Alper Görmüş yazdı;
İngiltere Başbakanı Boris Johnson, Salı (14 Aralık) günü Avam Kamarası’nda hükümetin açıkladığı yeni Covid önlemlerine olumlu oy vermeleri için kendi partisinin (Muhafazakâr Parti) milletvekillerini ikna etme çabasında başarılı olamadı. Önlemler parlamentodan, solcu rakip İşçi Partisi’nden gelen destek oylarıyla geçebildi.
BBC’nin konuyu analiz eden siyaset muhabiri Nick Eardley’in (15 Aralık) yazdığına göre, Johnson gerçekten de çok uğraşmış o gün:
“Başbakan Johnson oylamaya sadece bir saat kala partisinin milletvekillerinin desteğini kazanabilmek için son bir çaba göstererek parti grubuna hitaben dramatik bir konuşma yaptı ve Omicron varyantının yayılışı karşısında ‘harekete geçmekten başka hiçbir şansları olmadığını’ söyledi.
“Johnson konuşmasında, gelecekte başka kısıtlamalar konması gerekirse mutlaka kendilerine danışılacağına söz verdi.
“Johnson dün bütün günü partisi içinde önlemlere karşı oy kullanma ihtimali olan milletvekillerini tek tek arayarak ve onları alınan önlemlerin, özellikle de en çok itirazla karşılaşan Covid pasaportu uygulamasının gerekliliğine ikna etmeye çalışarak geçirdi.
“Fakat bütün bunların yeterli olmadığı, hattâ gerçekten çok uzak olduğu akşam saatlerindeki oylamada anlaşıldı.
“Sonuçta, Salı akşamı Covid önlemleri arasında en çok tepki toplayan Covid sertifikası uygulaması için yapılan ayrı oylamada kullanılan karşı oylar herkesin beklentilerini aştı.
“Muhafazakar Parti’den 99 milletvekili Covid sertifikası uygulamasına karşı oy kullanırken, çok sayıda milletvekilinin de çekimser kalarak hükümete destek vermekten kaçınması dikkat çekti.”

(Kayıtlı veri girdileri)
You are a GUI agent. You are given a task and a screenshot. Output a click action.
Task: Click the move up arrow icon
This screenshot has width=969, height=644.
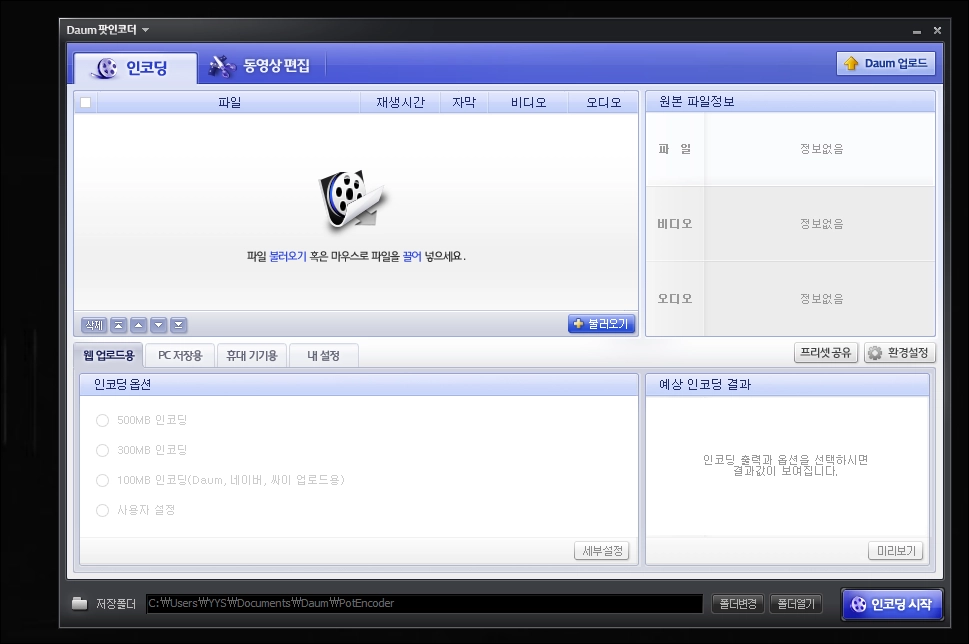(x=138, y=325)
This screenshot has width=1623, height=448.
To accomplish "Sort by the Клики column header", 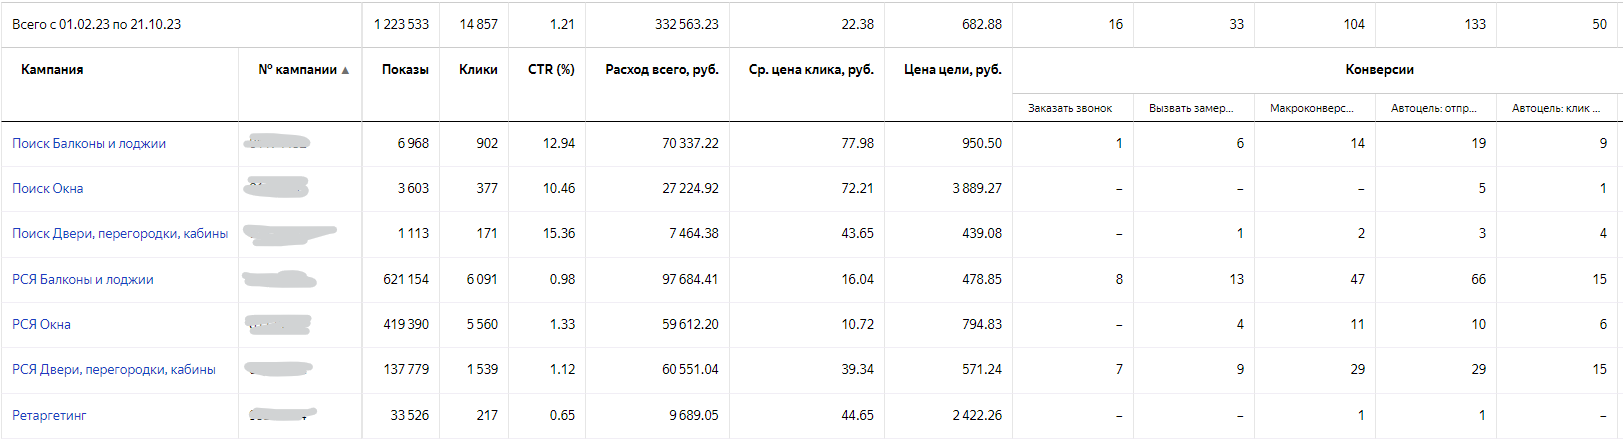I will click(x=478, y=70).
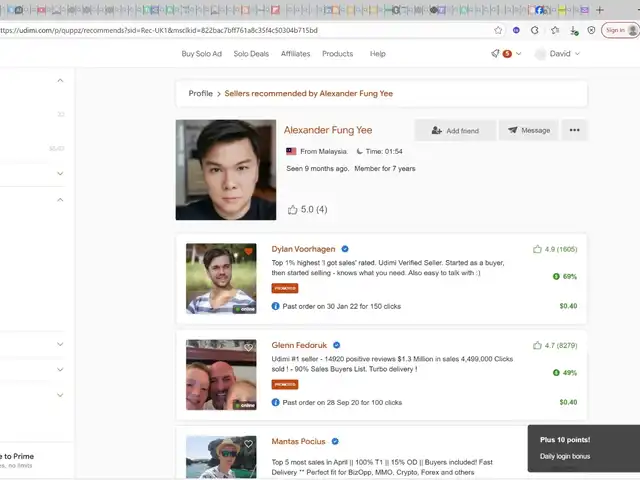640x480 pixels.
Task: Go to the Affiliates menu item
Action: pyautogui.click(x=295, y=54)
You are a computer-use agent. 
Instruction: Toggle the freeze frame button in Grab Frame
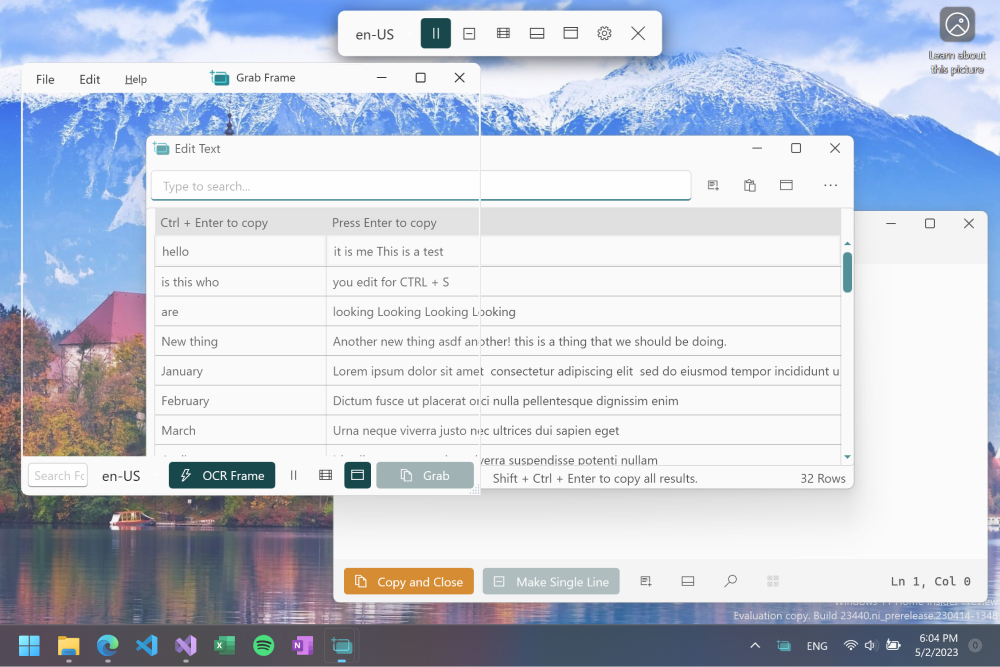[357, 475]
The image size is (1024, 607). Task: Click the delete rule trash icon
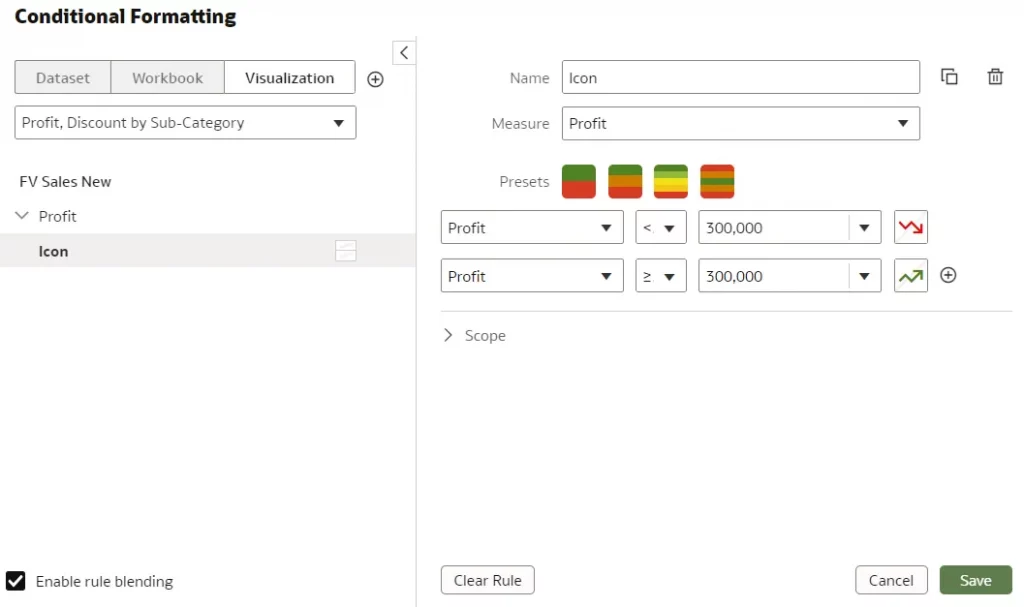pyautogui.click(x=995, y=77)
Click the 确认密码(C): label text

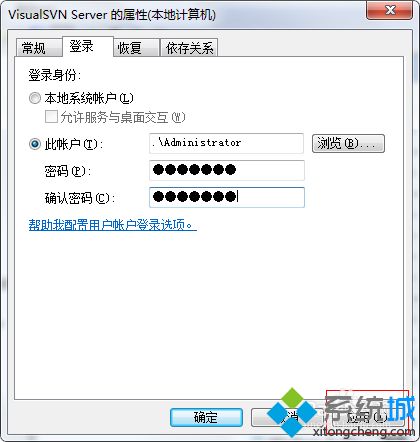(x=80, y=198)
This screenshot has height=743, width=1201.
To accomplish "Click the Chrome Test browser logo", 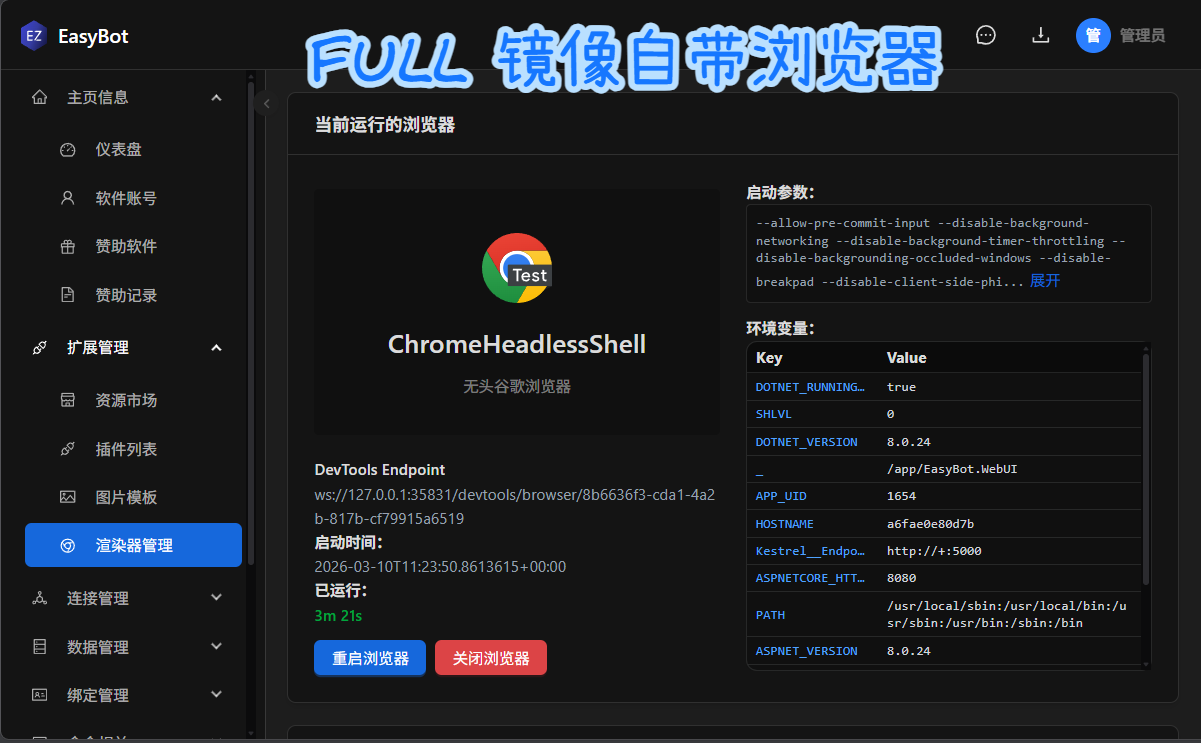I will click(x=516, y=268).
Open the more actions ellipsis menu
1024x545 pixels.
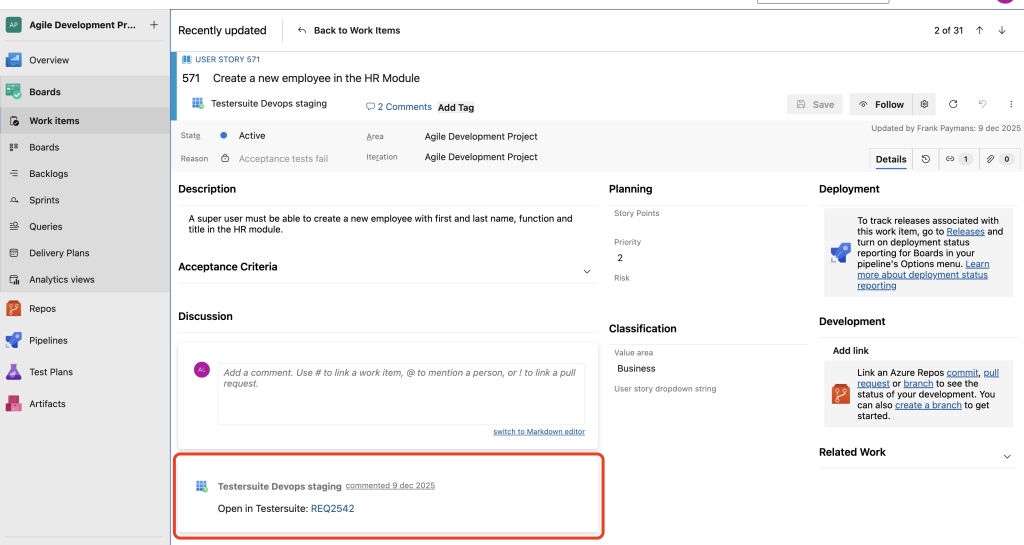[x=1011, y=104]
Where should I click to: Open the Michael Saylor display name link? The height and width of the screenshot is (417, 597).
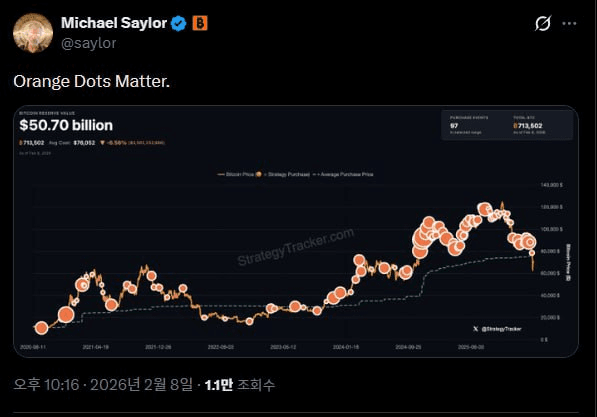[114, 23]
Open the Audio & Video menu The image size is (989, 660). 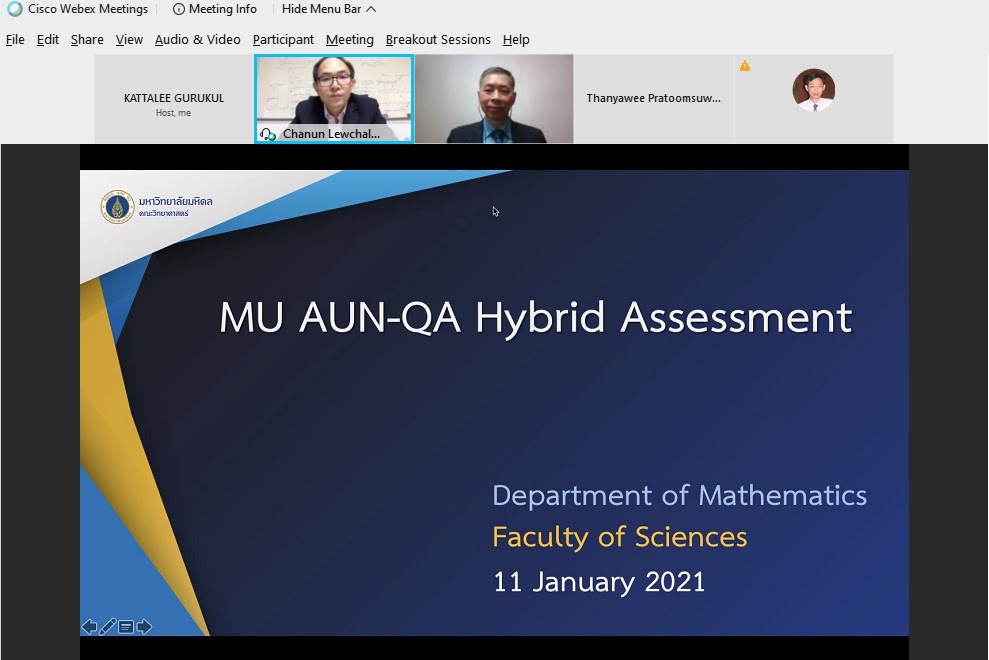click(197, 40)
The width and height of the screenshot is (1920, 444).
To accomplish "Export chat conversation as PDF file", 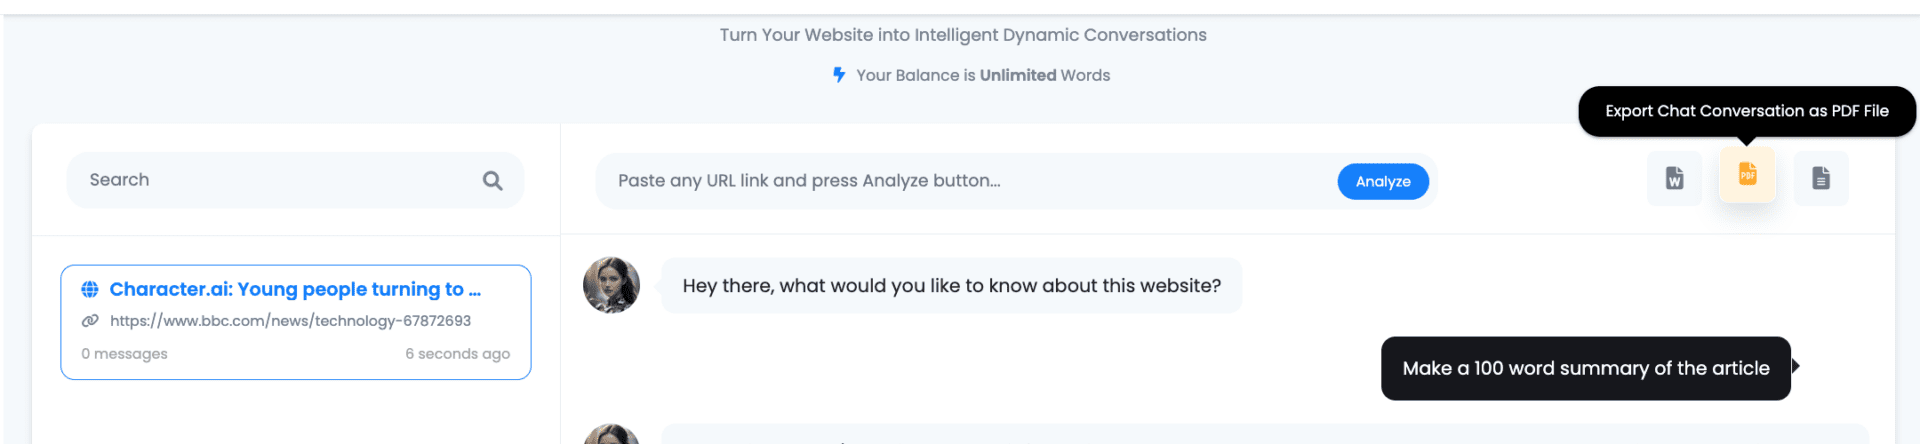I will click(x=1747, y=175).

### Yapılması gereken
Boris Johnson ve Covid önlemleri hakkındaki metne göre aşağıdaki soruları yanıtlayın.
(a) Önlemler parlamentodan hangi partinin destek oylarıyla geçebildi?
(b) Johnson, parti grubuna hitaben konuşmasını oylamaya ne kadar süre kala yaptı?
(c) Muhafazakâr Parti'den kaç milletvekili Covid sertifikası uygulamasına karşı oy kullandı?

### Sorunun çözümü
(a) Önlemler, solcu rakip İşçi Partisi'nden gelen destek oylarıyla geçebildi.
(b) Johnson bu konuşmayı oylamaya sadece bir saat kala yaptı.
(c) Muhafazakâr Parti'den 99 milletvekili karşı oy kullandı.